SanDisk Corporation shares rose in morning trading, advancing about 1.7% and touching a new 52-week high of $1,708.80, driven in part by a fresh, high-end analyst price target from Susquehanna.
Susquehanna lifted its price objective on SanDisk to $3,250 from $2,000, while keeping a Positive rating on the stock. That move followed Mizuho’s recent boost to its target, which was raised to $1,825 from $1,625 and left on an Outperform rating; Mizuho published its update the prior day.
Analyst support for the shares has been building over several sessions. Barclays furnished its own notable upgrade, assigning a $2,300 price target and highlighting SanDisk’s contracting model - a structure the firm said should underpin a $42 billion minimum revenue floor. Mizuho’s commentary emphasized strong computer-memory demand tied to AI growth and projected that the memory market could remain 30% to 50% undersupplied through 2026 and 2027, with high-bandwidth memory prices possibly rising sharply next year.
SanDisk’s recent operating results have backed up the analyst optimism. The company reported record fiscal Q3 2026 revenue, up 251% year over year, and datacenter revenue that rose 233% sequentially. The firm also secured five multi-year, AI-focused supply agreements with a total value of about $42 billion. For the current quarter, SanDisk provided revenue guidance in a range of $7.75 billion to $8.25 billion.

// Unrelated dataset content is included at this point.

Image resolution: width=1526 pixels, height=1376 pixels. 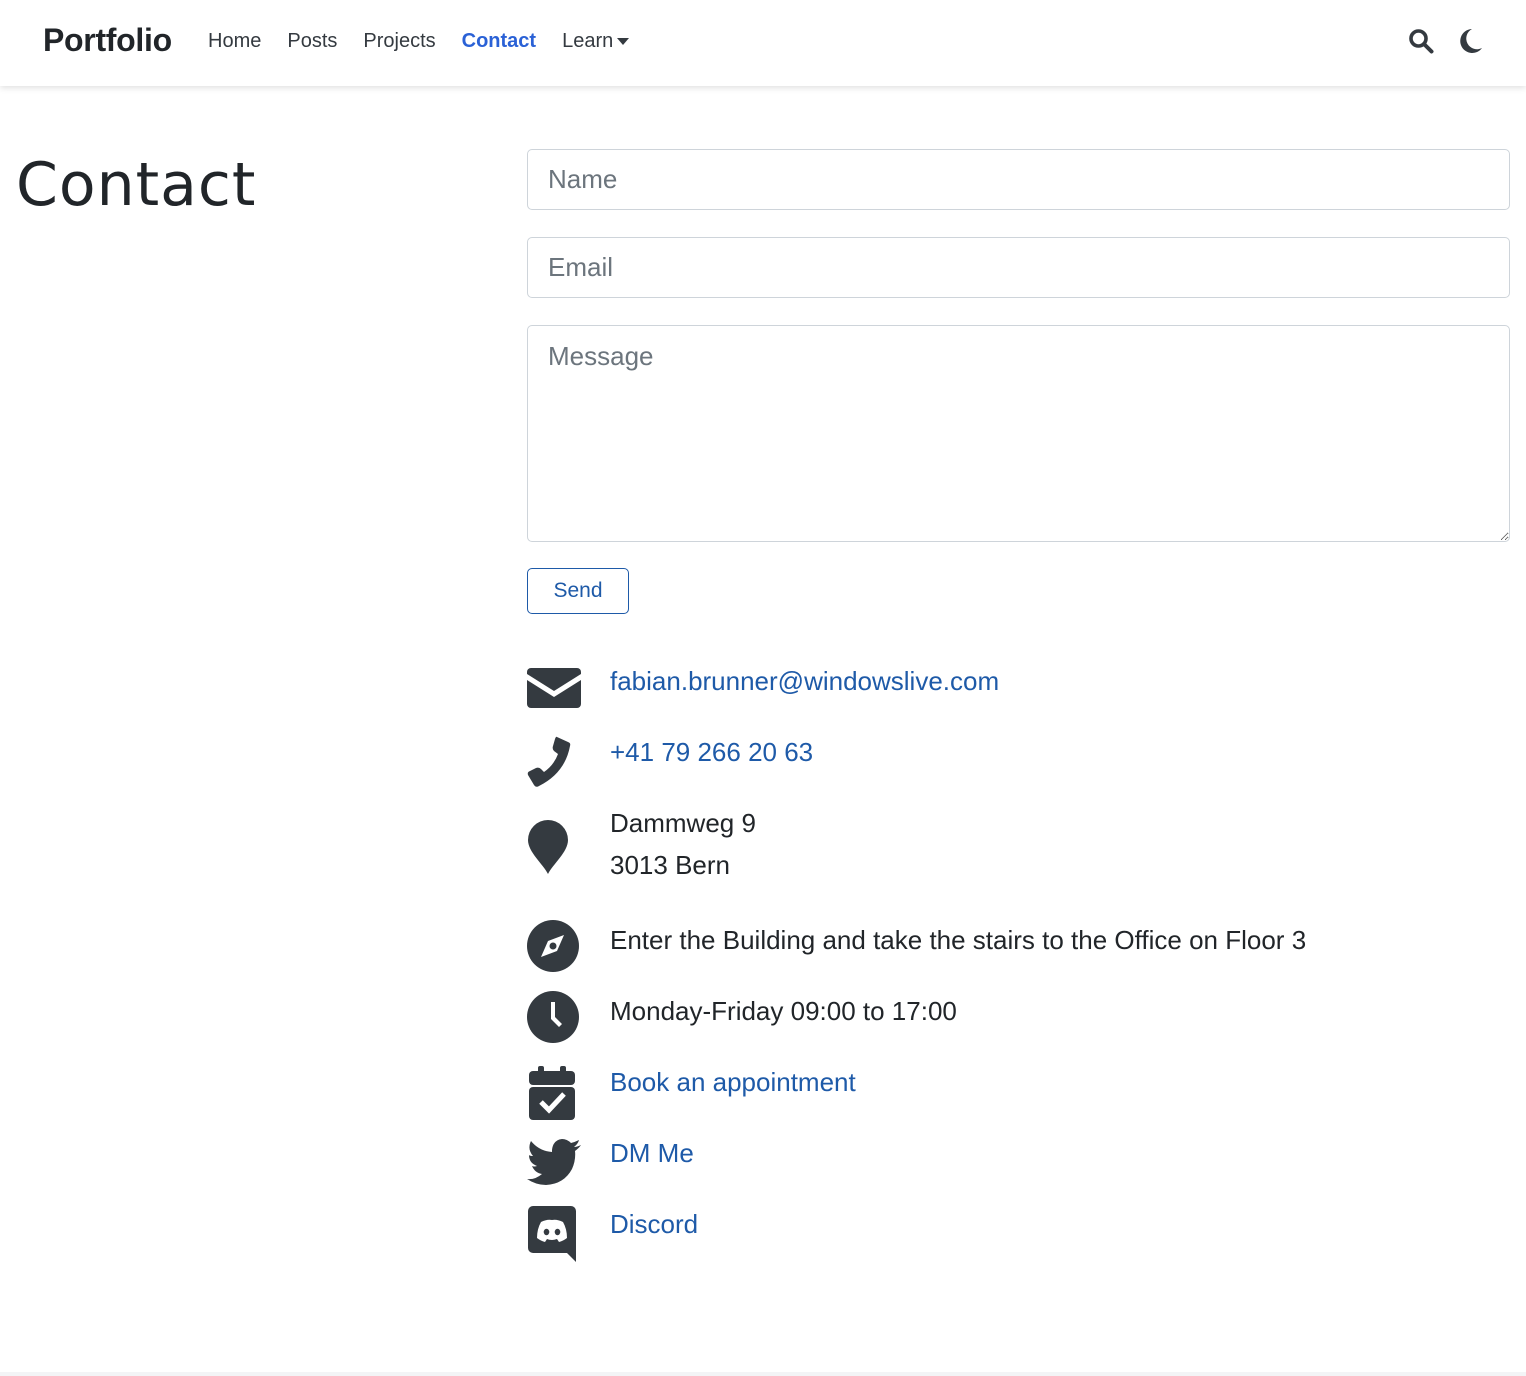 I want to click on discord-icon, so click(x=555, y=1230).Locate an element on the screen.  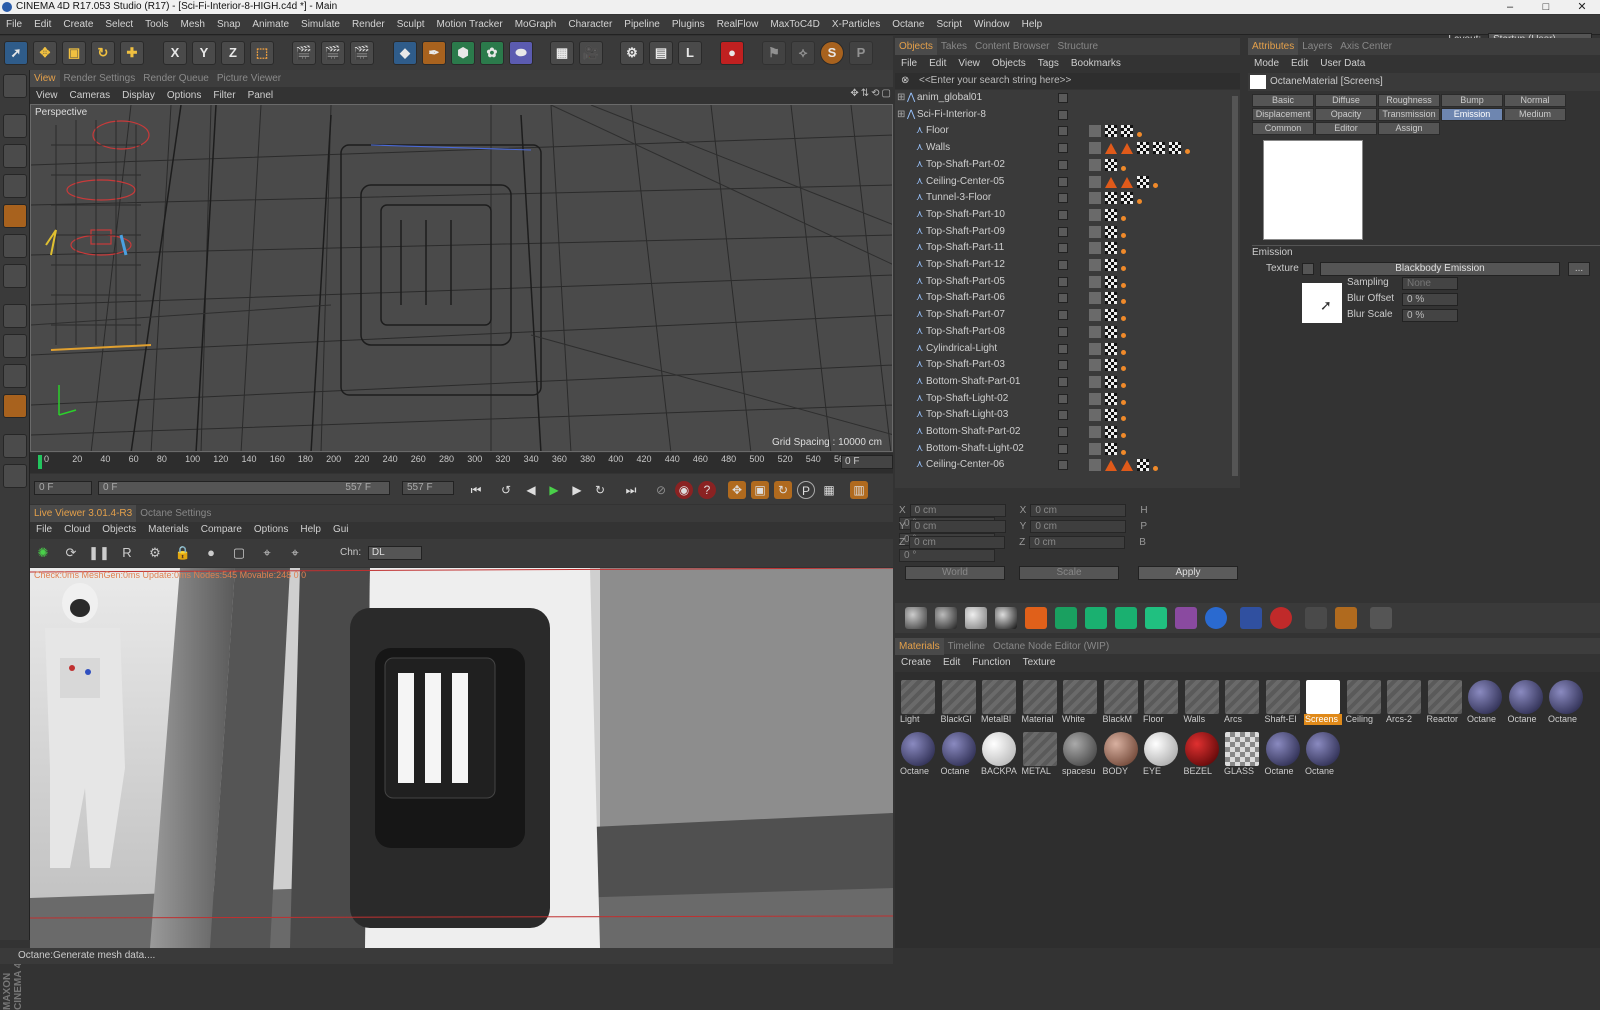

Market conditions were broadly supportive but muted on the day: the S&P 500 gained about 0.2%, the Dow Jones rose roughly 0.7% and the NASDAQ was up around 0.1%.
The confluence of a Street-high target from Susquehanna, earlier upgrades from Barclays and Mizuho, and SanDisk’s strong reported fundamentals has helped sustain upward pressure on the shares. Analysts and investors cited the company’s positioning in AI-related memory solutions, along with a constrained NAND supply backdrop, as key elements behind the recent price action.
Context and drivers
- Susquehanna’s price-target increase to $3,250 represents the new highest Street target and was paired with a Positive rating.
- Barclays set a $2,300 target and noted a contracting model that should provide a roughly $42 billion minimum revenue floor.
- Mizuho raised its target to $1,825, maintained an Outperform rating, and forecasted continued memory undersupply of 30% to 50% for 2026 and 2027.
- SanDisk reported record fiscal Q3 2026 results and announced five multi-year AI supply agreements totaling about $42 billion, while guiding Q4 revenue between $7.75 billion and $8.25 billion.
These items collectively formed a reinforcing dynamic for the stock, as analyst upgrades and company milestones converged on the same themes of AI-driven demand and tight supply conditions in memory markets.
What to watch
- How market reaction to analyst price-target changes evolves in the coming sessions.
- Any further company disclosures or confirmations related to the multi-year AI supply agreements and subsequent revenue recognition.
- Macro and industry indicators that could affect NAND supply dynamics and high-bandwidth memory pricing.